#### [Problem details]
Make an exact copy of all the entries, with the pictures left out.

#### [Data provided]
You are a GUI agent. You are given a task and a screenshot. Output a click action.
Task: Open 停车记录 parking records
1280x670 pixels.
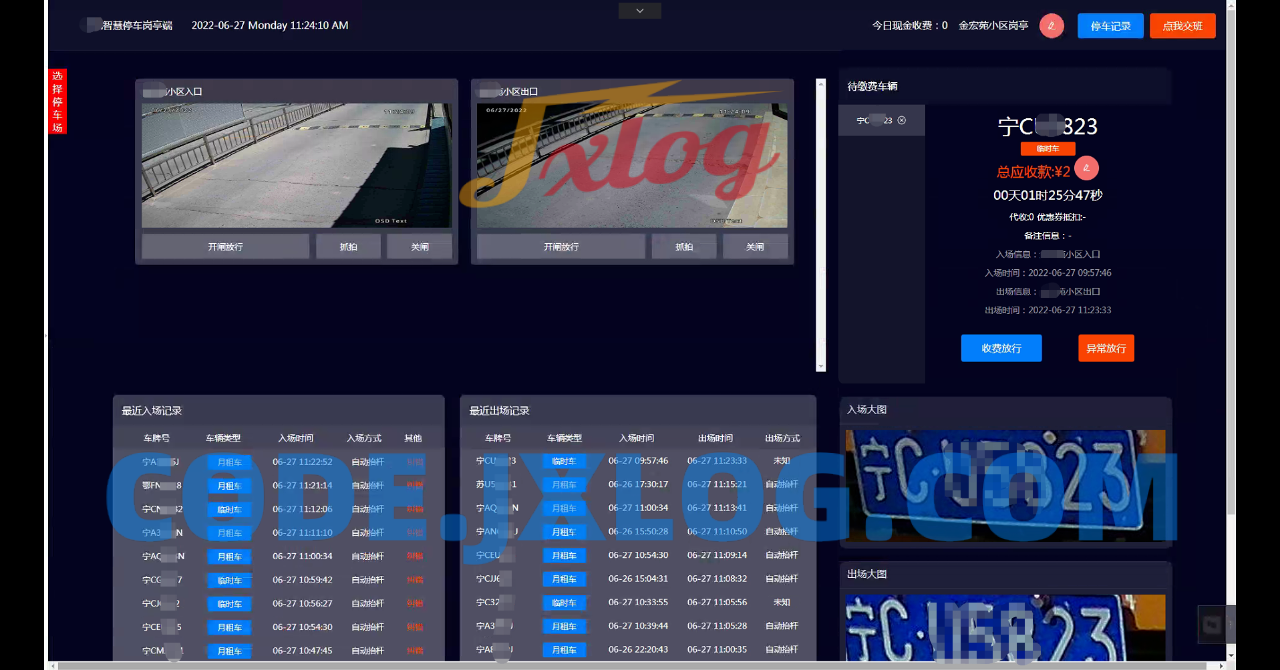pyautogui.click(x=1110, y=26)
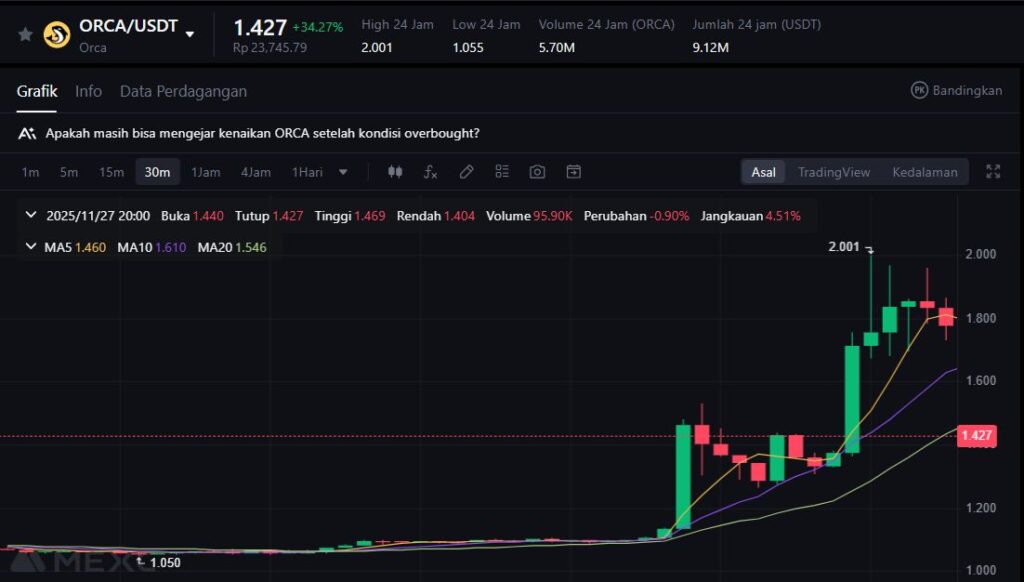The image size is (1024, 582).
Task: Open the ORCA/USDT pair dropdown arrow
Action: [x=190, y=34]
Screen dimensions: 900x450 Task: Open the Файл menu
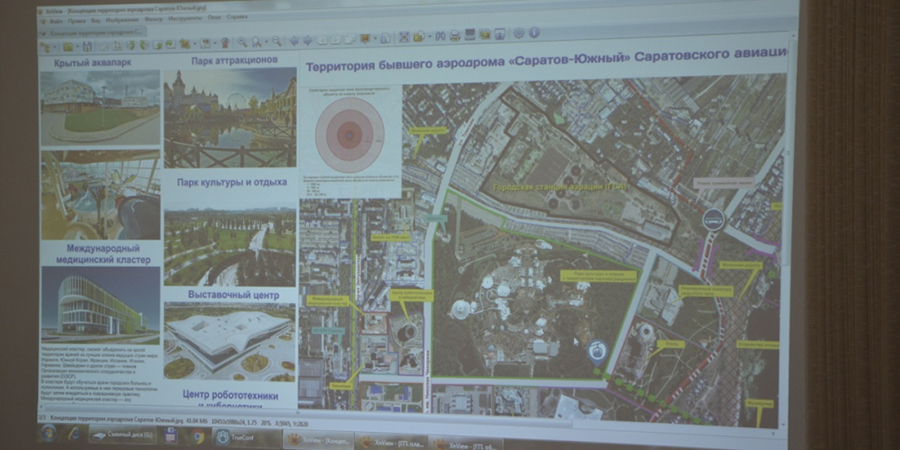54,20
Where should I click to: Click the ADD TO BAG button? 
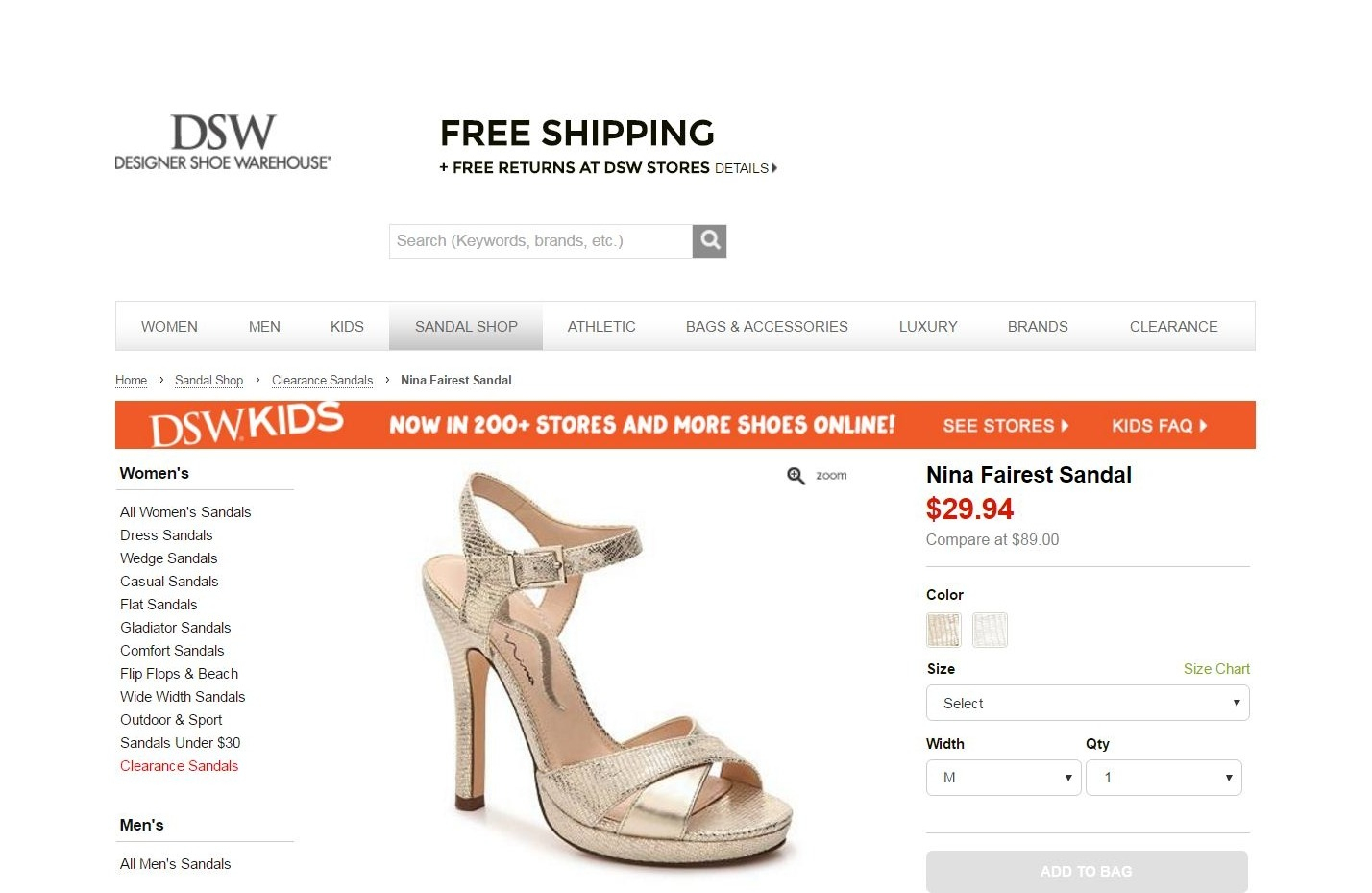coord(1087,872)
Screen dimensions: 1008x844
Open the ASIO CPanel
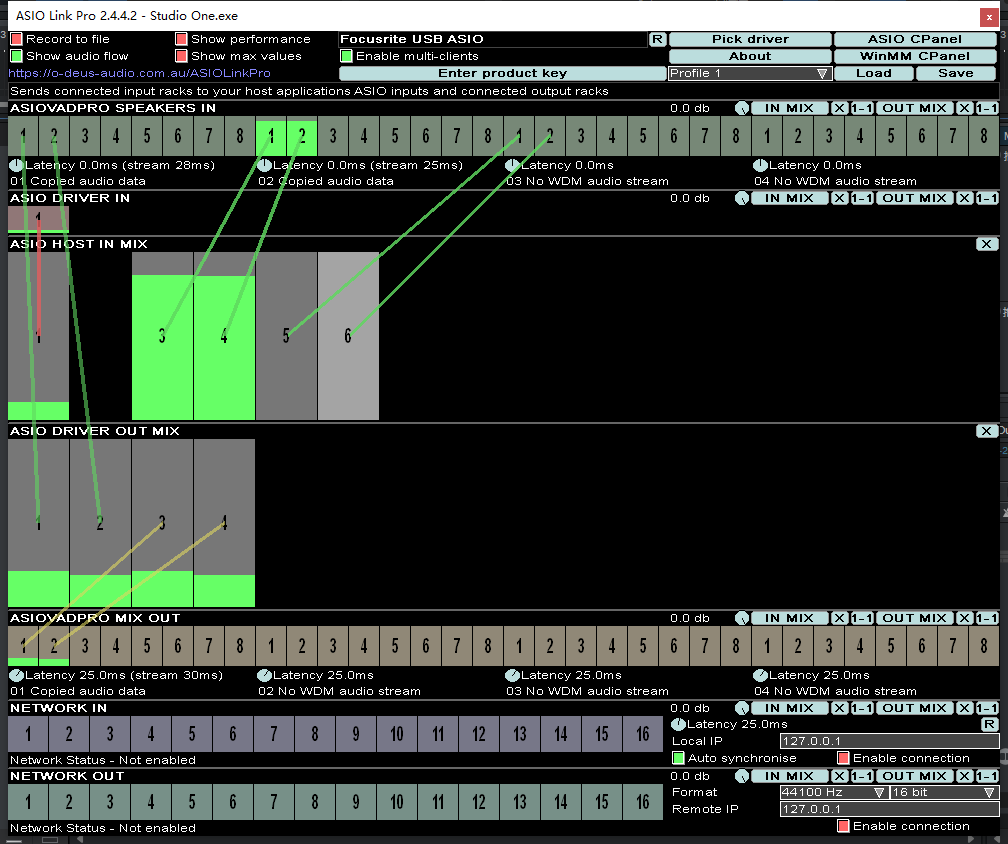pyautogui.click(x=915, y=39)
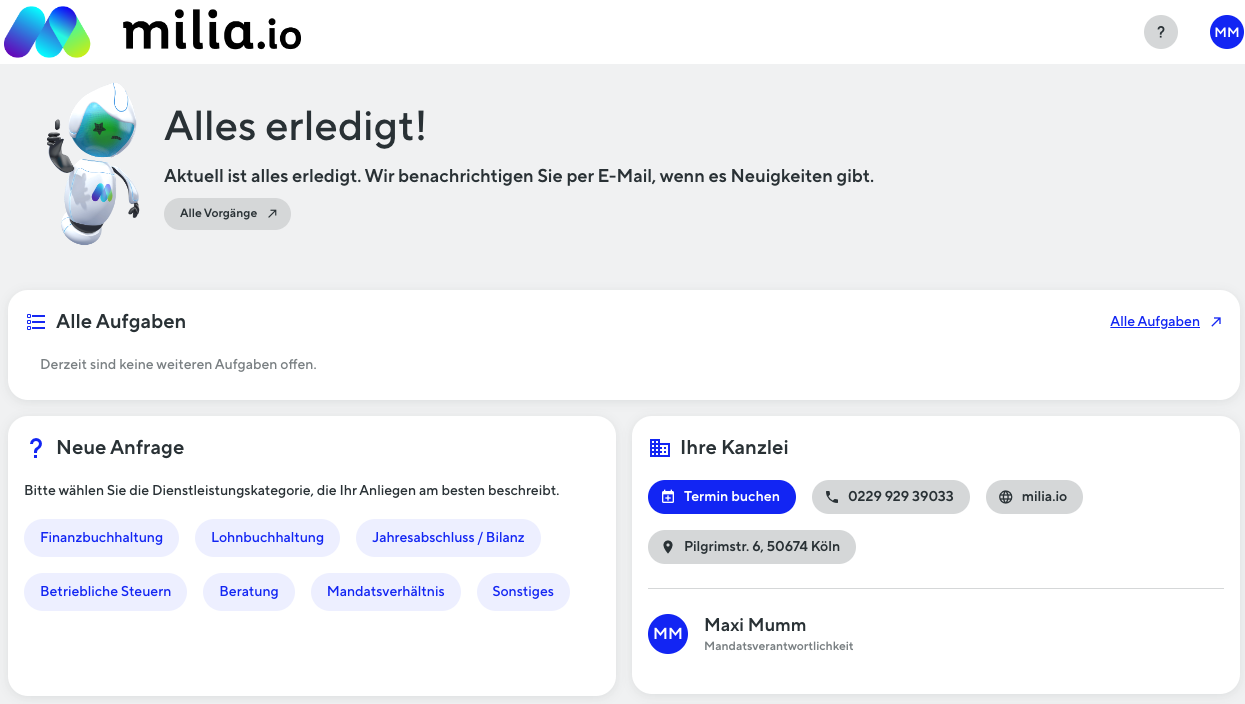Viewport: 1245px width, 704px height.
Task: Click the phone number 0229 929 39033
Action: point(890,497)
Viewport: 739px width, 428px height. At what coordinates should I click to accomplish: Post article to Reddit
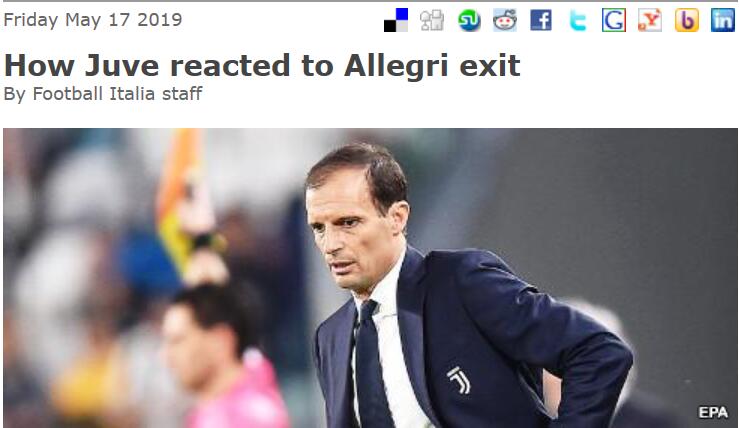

#### [Written solution]
You are a GUI agent. You are given a task and a screenshot. Output a click action.
Task: Open 停车记录 parking records
1280x670 pixels.
pyautogui.click(x=1110, y=26)
The image size is (1024, 582).
Task: Open the ORCA/USDT pair dropdown arrow
Action: [x=190, y=34]
Screen dimensions: 900x450 Task: Open the Файл menu
54,20
Where should I click to: Click the ADD TO BAG button? 
coord(1087,872)
Screen dimensions: 1008x844
Open the ASIO CPanel
pyautogui.click(x=915, y=39)
Viewport: 1245px width, 704px height.
Task: Click the phone number 0229 929 39033
Action: point(890,497)
Viewport: 739px width, 428px height. At what coordinates should I click to accomplish: Post article to Reddit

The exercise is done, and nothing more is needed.